Sezerman U., Vajda S., DeLisi C.

PROTEIN SCIENCE, cilt.5, sa.7, ss.1272-1281, 1996 (SCI-Expanded) identifier identifier identifier identifier

  • Yayın Türü: Makale / Tam Makale
  • Cilt numarası: 5 Sayı: 7
  • Basım Tarihi: 1996
  • Doi Numarası: 10.1002/pro.5560050706
  • Dergi Adı: PROTEIN SCIENCE
  • Derginin Tarandığı İndeksler: Science Citation Index Expanded (SCI-EXPANDED), Scopus
  • Sayfa Sayıları: ss.1272-1281
  • Anahtar Kelimeler: free energy, grid search, homologous extension, major histocompatibility complex, COPY SIMULTANEOUS SEARCH, VIRAL PEPTIDES, BINDING-SITES, DOCKING, CONFORMATIONS, MINIMIZATION, COMPLEXES
  • Acıbadem Mehmet Ali Aydınlar Üniversitesi Adresli: Hayır

Özet

Free energy maps of the binding site are constructed for class I major histacompatibility complex (MHC) proteins, by rotating and translating amino acid probes along the cleft, and performing aside-chain conformational search at each position. The free energy maps are used to determine favorable residue positions that are then combined to form docked peptide conformations. Because the generic backbone structural motif of peptides bound to class I MHC is known, the mapping is restricted to appropriate regions of the site, but allows for the sometimes substantial variations in backbone and side-chain conformations.

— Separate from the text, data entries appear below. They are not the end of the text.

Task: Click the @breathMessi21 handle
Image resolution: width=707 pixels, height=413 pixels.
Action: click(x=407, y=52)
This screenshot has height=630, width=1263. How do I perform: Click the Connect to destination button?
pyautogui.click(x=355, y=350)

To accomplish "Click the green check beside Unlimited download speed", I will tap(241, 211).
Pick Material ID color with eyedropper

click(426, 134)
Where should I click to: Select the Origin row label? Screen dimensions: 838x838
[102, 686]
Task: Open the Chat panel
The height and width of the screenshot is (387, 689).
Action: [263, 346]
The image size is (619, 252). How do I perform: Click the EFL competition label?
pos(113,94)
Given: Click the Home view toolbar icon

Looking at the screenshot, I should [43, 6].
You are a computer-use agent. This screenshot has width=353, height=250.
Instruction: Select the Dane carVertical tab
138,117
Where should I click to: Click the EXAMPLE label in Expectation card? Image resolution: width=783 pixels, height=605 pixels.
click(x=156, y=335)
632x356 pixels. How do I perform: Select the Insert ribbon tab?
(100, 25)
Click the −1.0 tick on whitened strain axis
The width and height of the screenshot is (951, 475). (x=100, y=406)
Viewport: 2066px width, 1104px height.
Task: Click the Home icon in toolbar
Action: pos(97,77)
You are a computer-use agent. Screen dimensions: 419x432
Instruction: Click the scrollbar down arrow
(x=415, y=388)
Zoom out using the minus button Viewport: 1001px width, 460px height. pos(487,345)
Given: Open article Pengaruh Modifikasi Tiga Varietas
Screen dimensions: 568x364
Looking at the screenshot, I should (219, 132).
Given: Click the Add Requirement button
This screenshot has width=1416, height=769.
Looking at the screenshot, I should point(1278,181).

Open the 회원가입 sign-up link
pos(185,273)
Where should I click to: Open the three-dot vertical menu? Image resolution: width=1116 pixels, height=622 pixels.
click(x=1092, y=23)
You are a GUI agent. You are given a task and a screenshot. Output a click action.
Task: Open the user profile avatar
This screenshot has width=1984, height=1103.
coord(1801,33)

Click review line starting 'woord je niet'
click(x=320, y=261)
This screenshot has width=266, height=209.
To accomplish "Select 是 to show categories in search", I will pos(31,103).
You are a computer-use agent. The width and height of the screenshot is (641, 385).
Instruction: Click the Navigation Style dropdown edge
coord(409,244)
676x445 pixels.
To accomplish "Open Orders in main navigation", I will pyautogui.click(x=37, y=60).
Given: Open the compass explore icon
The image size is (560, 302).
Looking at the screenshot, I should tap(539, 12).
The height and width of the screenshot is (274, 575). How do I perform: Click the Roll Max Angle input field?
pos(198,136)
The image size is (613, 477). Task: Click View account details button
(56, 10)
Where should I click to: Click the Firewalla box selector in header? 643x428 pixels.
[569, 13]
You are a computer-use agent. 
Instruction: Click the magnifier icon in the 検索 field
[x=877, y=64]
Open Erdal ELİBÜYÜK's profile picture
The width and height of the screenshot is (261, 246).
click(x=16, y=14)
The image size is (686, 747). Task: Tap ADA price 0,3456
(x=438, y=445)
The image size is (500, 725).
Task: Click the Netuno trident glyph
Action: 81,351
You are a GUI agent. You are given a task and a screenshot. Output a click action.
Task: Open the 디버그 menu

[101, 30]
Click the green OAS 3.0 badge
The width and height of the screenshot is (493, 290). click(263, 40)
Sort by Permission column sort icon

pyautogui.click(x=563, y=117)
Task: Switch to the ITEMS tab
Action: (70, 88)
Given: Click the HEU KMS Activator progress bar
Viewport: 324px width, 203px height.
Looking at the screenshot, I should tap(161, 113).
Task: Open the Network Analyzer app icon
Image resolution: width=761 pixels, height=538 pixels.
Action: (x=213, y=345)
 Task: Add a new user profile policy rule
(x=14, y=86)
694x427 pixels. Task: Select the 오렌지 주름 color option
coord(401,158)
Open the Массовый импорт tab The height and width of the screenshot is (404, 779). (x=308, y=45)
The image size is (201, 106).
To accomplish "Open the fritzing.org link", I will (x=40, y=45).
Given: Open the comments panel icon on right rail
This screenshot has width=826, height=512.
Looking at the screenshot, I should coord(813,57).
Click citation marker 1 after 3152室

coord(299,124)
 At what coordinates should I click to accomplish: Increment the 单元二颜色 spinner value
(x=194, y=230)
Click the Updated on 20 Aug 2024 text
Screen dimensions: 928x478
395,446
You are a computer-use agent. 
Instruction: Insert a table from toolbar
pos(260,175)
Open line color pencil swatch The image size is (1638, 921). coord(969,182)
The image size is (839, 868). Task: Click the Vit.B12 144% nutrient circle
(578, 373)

In a test demonstrating the quality of predictions for a known MHC site using only a rotational and conformational search, we started from the crystal structure of the HIV-1 gp120/HLA-A2 complex, and predicted the HLA-A2 bound structures of peptides from the influenza matrix protein, the HIV-1 reverse transcriptase, and the human T cell leukemia virus. The calculated peptides are at 1.6, 1.3, and 1.4 Angstrom all-atom RMSDs from their respective crystal structures (Madden DR, Garboczi DN, Wiley DC, 1993). A further test, which also included a local translational search, predicted structures across MHCs. In particular, we obtained the K-b/SEV-9 complex (Fremont DH et al., 1992, Science 257:919-927) starting with the complex between HLA-B27 and a generic peptide (Madden DR, Gorga JC, Strominger JL, Wiley DC, 1991, Nature (Lond) 353:321-325), with an all-atom RMSD of 1.2 Angstrom, indicating that the docking procedure is essentially as effective for predictions across MHCs as it is for determinations within the same MHC, although at substantially greater computational cost. The requirements for further improvement in accuracy are identified and discussed briefly.